--- Supplied records ---

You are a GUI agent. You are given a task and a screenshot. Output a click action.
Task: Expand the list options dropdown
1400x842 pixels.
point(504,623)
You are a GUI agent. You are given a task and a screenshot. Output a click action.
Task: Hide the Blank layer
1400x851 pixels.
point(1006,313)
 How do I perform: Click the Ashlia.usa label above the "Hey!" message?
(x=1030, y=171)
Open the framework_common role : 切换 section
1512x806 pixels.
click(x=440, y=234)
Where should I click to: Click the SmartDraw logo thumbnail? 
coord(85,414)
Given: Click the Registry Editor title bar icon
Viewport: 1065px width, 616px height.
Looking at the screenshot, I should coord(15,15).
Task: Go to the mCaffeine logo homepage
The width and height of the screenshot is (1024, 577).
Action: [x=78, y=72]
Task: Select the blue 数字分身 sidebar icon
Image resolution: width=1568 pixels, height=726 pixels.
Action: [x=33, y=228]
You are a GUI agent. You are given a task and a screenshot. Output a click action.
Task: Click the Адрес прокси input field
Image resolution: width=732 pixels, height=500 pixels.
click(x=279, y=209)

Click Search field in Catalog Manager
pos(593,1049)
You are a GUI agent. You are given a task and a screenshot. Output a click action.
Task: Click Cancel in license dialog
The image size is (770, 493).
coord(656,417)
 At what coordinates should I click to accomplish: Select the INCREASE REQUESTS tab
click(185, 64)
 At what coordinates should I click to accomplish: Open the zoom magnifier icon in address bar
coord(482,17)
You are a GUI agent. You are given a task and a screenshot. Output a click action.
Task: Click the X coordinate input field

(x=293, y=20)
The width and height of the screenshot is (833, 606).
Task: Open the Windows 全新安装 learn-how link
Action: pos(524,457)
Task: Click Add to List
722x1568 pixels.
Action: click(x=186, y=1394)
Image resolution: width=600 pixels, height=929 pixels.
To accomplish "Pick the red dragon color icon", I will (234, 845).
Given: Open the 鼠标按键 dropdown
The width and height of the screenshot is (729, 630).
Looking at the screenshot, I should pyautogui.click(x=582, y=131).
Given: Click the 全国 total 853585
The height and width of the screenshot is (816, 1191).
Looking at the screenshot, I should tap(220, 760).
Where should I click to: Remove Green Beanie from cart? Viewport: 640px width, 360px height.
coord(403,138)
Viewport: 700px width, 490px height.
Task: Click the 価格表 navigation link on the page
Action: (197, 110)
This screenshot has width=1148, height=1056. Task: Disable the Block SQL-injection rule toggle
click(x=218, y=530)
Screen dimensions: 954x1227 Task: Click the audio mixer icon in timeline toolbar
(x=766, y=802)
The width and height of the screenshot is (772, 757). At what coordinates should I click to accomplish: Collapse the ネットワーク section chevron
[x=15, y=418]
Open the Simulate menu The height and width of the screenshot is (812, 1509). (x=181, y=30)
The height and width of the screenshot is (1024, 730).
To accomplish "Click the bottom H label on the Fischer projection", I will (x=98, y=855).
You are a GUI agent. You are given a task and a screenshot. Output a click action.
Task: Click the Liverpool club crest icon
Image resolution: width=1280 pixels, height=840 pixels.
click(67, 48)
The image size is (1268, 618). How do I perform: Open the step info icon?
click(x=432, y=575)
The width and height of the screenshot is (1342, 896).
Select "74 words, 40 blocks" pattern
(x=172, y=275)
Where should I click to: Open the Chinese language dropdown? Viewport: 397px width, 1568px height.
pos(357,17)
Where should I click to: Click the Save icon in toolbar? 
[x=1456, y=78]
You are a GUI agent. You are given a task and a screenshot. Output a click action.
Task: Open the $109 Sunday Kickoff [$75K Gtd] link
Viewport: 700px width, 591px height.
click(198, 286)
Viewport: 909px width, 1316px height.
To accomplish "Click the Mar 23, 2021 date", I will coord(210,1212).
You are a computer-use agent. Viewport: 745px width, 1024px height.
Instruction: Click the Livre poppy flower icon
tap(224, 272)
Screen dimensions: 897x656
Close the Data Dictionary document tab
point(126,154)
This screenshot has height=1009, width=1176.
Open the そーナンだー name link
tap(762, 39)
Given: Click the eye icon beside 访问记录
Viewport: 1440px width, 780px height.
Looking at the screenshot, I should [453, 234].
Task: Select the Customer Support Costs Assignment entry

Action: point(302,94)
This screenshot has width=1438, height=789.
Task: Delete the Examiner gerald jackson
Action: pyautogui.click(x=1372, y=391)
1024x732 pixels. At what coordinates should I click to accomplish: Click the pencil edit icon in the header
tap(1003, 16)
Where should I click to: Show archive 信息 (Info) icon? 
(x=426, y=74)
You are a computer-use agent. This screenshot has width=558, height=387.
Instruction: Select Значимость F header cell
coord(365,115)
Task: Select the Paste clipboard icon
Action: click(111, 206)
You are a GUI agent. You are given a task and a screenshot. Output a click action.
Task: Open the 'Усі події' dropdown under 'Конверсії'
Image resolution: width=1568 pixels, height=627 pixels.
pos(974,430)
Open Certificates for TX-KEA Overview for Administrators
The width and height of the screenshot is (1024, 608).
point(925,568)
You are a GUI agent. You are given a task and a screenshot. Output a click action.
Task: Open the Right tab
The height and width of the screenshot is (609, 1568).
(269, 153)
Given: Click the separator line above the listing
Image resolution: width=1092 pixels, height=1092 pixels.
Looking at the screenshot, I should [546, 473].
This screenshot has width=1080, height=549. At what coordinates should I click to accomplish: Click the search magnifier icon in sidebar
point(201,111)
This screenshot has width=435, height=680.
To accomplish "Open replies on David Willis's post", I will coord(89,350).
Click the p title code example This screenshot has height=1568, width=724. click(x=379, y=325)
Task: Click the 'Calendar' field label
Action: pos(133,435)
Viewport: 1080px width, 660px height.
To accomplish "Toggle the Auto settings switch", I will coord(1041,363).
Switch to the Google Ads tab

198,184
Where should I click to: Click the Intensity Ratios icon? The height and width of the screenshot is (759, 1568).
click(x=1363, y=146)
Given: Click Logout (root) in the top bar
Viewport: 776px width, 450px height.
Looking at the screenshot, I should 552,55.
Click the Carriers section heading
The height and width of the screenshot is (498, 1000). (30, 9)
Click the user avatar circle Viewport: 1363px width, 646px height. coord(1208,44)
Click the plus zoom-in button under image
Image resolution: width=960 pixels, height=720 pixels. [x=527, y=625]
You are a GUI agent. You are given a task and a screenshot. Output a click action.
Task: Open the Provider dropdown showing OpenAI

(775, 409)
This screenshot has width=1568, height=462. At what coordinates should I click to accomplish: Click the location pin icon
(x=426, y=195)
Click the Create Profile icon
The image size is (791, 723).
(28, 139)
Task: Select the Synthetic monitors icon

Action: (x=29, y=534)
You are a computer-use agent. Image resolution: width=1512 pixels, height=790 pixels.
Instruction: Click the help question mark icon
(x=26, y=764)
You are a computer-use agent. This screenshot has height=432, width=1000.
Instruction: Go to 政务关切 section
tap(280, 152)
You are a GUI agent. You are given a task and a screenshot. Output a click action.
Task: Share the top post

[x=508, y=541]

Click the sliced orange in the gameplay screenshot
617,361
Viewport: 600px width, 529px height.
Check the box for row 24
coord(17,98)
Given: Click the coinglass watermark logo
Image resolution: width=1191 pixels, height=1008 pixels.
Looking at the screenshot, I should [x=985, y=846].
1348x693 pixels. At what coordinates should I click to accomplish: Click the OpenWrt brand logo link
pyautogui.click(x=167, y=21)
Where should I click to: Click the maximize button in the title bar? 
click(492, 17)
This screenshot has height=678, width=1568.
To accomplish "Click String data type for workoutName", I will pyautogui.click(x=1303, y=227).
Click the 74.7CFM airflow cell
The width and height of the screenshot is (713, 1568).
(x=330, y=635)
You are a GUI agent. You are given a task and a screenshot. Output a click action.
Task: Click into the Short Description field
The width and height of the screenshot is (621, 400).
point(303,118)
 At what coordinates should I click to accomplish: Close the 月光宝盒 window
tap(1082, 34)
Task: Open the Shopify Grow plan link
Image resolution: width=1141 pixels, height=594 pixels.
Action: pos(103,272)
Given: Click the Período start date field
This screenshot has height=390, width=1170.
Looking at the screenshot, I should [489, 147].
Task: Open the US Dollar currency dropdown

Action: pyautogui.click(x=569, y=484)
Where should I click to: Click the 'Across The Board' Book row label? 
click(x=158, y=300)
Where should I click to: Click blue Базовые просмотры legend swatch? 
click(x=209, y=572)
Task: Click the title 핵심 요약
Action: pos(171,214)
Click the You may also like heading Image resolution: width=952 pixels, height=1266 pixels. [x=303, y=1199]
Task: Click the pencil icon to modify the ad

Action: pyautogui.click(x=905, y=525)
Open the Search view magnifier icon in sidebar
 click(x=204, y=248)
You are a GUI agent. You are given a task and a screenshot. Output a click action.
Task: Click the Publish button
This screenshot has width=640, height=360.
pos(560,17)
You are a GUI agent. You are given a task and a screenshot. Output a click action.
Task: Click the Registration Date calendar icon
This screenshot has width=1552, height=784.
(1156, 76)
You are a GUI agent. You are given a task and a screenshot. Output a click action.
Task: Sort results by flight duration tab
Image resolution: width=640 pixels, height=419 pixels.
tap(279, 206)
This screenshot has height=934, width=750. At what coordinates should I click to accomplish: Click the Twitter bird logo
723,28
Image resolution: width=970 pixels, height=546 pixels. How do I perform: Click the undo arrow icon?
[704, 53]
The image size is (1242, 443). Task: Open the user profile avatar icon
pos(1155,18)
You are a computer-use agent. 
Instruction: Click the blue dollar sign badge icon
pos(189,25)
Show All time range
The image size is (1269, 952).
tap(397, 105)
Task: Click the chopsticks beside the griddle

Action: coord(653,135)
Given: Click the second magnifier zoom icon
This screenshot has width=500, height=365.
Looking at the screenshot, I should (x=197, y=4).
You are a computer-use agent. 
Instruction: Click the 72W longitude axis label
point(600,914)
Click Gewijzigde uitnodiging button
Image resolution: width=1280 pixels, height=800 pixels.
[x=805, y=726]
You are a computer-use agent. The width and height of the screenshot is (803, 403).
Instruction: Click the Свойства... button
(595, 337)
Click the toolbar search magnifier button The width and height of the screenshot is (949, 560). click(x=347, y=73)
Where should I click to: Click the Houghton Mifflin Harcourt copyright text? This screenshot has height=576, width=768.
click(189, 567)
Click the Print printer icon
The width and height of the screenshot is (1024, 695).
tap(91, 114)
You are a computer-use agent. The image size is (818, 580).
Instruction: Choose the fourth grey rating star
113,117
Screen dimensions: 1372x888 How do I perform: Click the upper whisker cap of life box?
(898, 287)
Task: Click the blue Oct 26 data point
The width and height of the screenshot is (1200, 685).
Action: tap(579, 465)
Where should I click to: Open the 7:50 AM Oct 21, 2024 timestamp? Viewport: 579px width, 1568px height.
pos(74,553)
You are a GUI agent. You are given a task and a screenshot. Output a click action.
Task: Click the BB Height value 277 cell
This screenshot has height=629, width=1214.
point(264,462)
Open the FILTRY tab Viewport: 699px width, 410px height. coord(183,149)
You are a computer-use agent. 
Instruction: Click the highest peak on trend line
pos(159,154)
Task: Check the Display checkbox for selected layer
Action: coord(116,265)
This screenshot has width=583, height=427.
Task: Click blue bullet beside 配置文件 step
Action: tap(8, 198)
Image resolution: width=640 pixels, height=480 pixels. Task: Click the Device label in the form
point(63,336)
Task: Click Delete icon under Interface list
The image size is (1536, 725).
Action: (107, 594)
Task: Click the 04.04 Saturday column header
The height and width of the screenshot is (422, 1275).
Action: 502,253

---

■ **Exercise description**
In the listing above, find the line with "Where should I click to: Click the maximize" and the line with "Click the 74.7CFM airflow cell"; set down exactly those two lines and every line between them, nothing more.

■ **Exercise response**
Where should I click to: Click the maximize button in the title bar? 
click(492, 17)
This screenshot has height=678, width=1568.
To accomplish "Click String data type for workoutName", I will pyautogui.click(x=1303, y=227).
Click the 74.7CFM airflow cell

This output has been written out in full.